__YOUR INSTRUCTIONS__. Only the lines from the one with "مشکلات رایج در" through the end of the material, both ends included, should be retyped exactly.

○ ○ ○ ○ ○ ○ ○

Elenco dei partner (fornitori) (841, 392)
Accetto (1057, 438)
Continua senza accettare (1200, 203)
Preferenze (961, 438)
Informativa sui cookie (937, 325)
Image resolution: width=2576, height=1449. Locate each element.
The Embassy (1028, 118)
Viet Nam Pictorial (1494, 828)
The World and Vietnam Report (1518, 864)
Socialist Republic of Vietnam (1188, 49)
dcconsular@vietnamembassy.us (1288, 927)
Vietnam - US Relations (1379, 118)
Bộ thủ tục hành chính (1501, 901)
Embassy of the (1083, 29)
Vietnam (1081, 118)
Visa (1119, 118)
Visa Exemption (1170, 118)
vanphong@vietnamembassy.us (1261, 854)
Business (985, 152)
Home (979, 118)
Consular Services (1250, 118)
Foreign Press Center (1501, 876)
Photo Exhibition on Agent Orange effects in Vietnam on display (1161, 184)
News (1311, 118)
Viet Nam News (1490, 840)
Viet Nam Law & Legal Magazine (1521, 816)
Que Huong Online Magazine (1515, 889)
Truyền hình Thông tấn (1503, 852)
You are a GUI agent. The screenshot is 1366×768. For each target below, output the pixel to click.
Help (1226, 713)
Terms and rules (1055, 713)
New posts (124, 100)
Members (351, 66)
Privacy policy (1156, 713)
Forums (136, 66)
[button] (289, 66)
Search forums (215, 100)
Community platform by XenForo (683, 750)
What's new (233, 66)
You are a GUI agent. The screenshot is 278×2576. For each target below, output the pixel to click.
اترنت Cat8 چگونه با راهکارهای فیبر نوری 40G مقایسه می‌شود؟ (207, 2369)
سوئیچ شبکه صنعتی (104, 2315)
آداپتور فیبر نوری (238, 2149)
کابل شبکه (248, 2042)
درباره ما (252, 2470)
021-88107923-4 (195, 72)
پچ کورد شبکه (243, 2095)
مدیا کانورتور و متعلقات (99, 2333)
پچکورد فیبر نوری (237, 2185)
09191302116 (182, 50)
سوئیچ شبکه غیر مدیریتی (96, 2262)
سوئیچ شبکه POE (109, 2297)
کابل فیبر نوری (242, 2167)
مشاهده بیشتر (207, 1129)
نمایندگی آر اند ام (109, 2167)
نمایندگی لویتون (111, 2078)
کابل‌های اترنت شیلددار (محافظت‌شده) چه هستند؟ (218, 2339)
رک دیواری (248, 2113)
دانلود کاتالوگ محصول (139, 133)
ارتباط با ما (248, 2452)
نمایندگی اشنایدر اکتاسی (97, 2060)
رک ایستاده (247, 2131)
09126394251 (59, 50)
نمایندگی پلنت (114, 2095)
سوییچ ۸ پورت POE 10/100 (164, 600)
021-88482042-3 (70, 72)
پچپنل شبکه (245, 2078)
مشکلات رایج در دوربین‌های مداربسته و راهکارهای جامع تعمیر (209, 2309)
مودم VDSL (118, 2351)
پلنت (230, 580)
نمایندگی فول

○ ○ ○ ○ ○ ○ ○

__TASK SOLUTION__.
مشکلات رایج در دوربین‌های مداربسته و راهکارهای جامع تعمیر (209, 2309)
مودم VDSL (118, 2351)
پلنت (230, 580)
نمایندگی فول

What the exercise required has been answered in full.